Kaarttechnieken 9 feb. 2006 Hiketechnieken. Coördinaten uitzetten Als je nu een punt wilt opzoeken, bijv. 0046-6232 doe je dit als volgt. 1. Zoek het kaart vierkant op, waarin het coördinaat ligt. Dat kaartvierkant heeft als linkergrens de verticale lijn met nummer 00. Het kan zijn dat daar de nog een cijfer voor moet, dat weggelaten is. 2. als ondergrens heeft dat kaartvierkant de horizontale lijn met nummer 62, de eerste twee cijfers na het streepje. Ook hier kan nog een cijfer voor moeten. 3. Waar deze lijnen elkaar kruizen ligt het kaartvierkant waar je naar op zoek bent daar rechtsboven van. Precies op deze punt leg je de grootste hoek die op de kaarthoekmeter staat. 4. Schuif de punt van de hoek zover naar rechts het kaartvierkant in, dat je bij de linkergrens ervan op de horizontale arm van de hoek 46 honderdsten afleest. Dit zijn het derde en vierde cijfer van het coördinaat. 5. Schuif daarna de punt van de hoek zover naar boven dat je bij de ondergrens op de verticale as 32 honderdsten afleest. 6. Zorg dat je de kaarthoekmeter nu niet meer verschuift. De punt van de hoek wijst nu precies naar coördinaat 0046-6232 Hou altijd deze volgorde aan: EERST naar RECHTS, DAN naar BOVEN!! 9 feb. 2006 Hiketechnieken.
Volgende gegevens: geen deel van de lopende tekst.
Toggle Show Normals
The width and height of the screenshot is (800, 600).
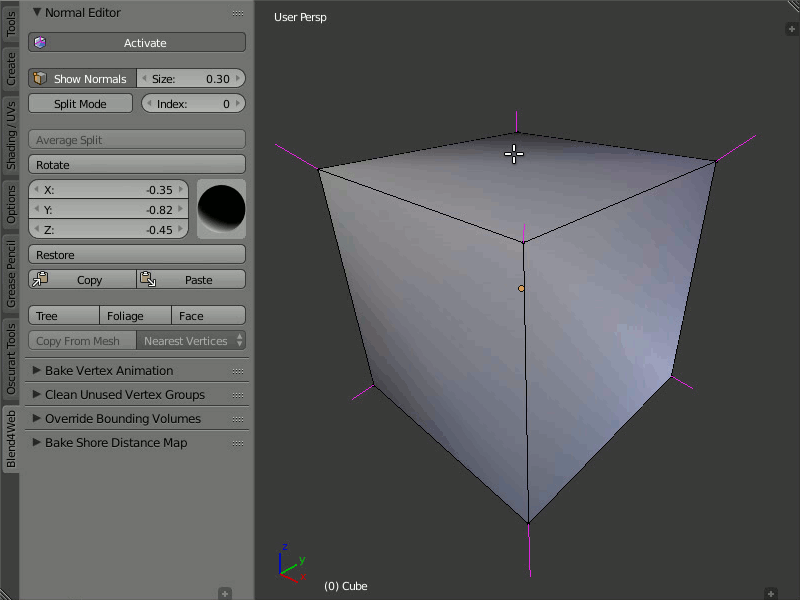tap(82, 79)
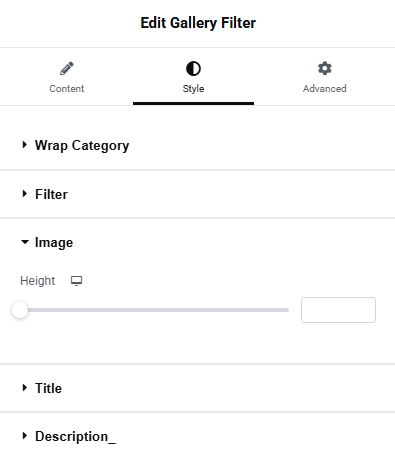Click the pencil Content icon
This screenshot has width=395, height=461.
[67, 69]
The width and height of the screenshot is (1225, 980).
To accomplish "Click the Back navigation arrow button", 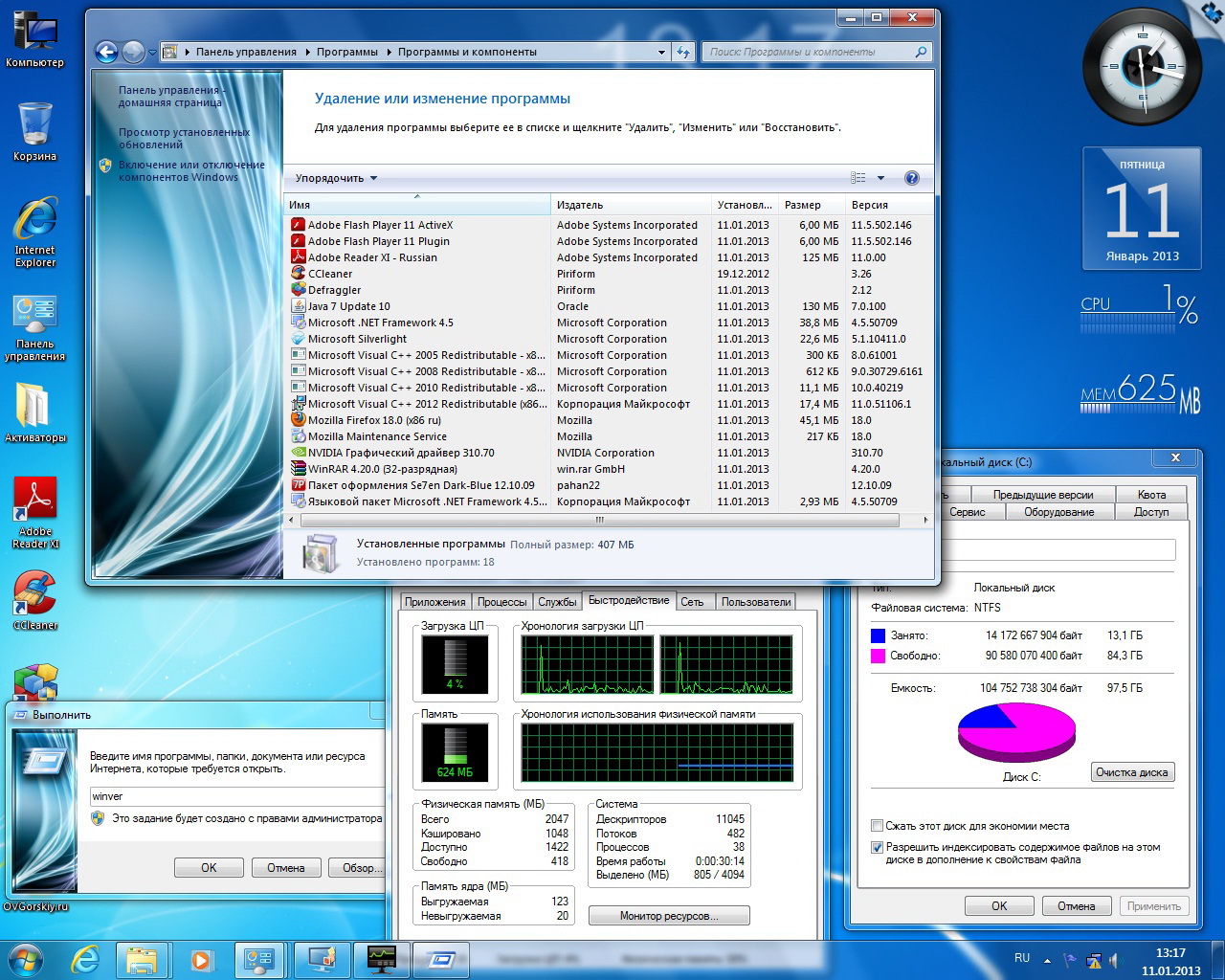I will (x=107, y=53).
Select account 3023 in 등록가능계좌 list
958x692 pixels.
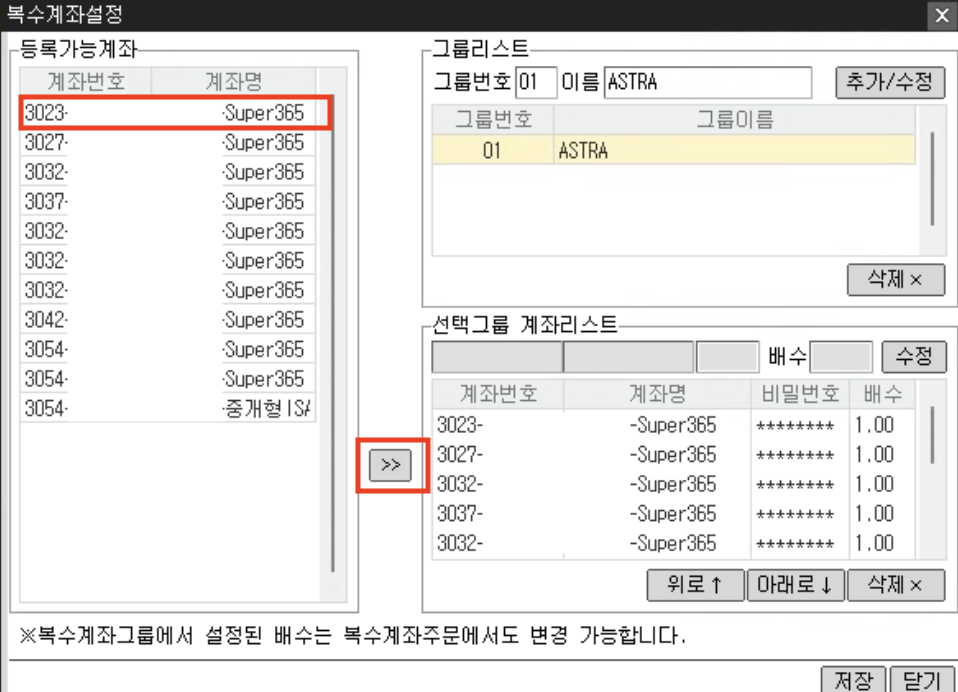[x=170, y=113]
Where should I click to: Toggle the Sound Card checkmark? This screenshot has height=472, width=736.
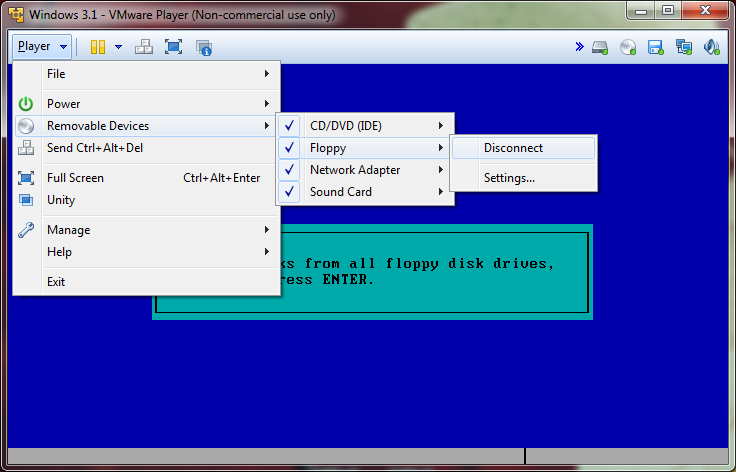(290, 192)
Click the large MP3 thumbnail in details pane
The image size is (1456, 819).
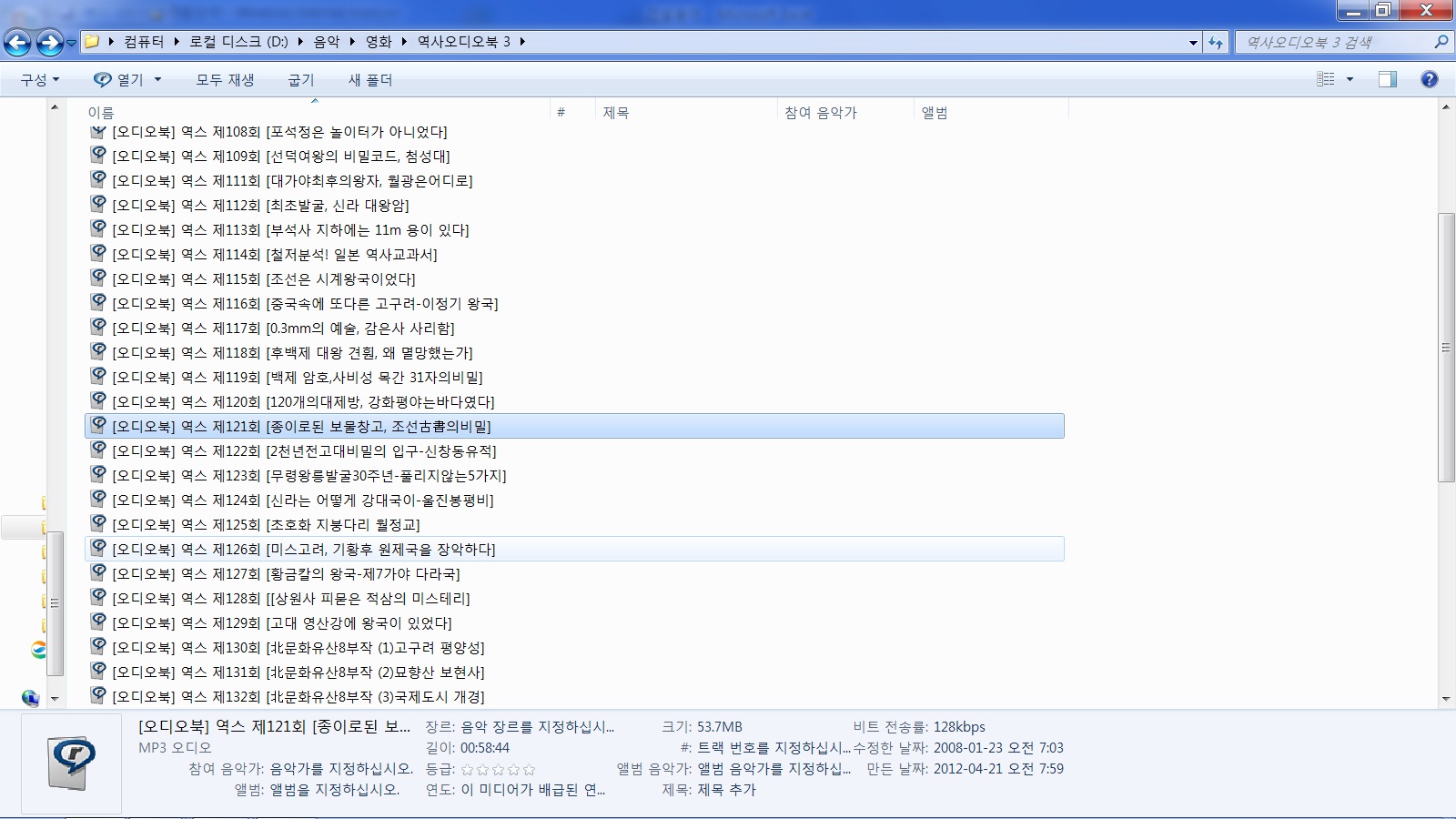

Schetsen 10 feb. 2006 Hiketechnieken. Horizonschets Aan de onderkant van een horizonschets teken je een horizontale lijn, de luchtlijn. Boven deze lijn teken je alleen de horizonlijn: de contouren van de gebouwen, bomen en andere voorwerpen die je aan de horizon ziet. Dit is een doorgetrokken, hoekige lijn. Recognografische schets Deze schets is een stapje uitgebreider dan de horizonschets. Het gebied dat in de horizonschets gearceerd wordt vul je nu in met alle 'vaste' landschapselementen. Je tekent alle dingen in die duurzaam in het landschap zijn verankerd. Zo teken je borden, (spoor) wegen, hekken, huizen, bomen enz. Dingen als mensen, dieren en auto's teken je niet, want die zouden over een uurtje wel eens weg kunnen zijn of ergens anders staan. Panoramaschets Bij een panoramaschets vul je de ontbrekende elementen in de recognografische schets in. Alle details worden ingevuld en ook de toevalligheden zoals mensen, dieren en auto's laat je niet weg. Probeer ook de schaduwen aan te geven. Als je van je leiding kleurpotloden of viltstiften hebt meegekregen dan kun je de tekening ook nog inkleuren. 10 feb. 2006 Hiketechnieken.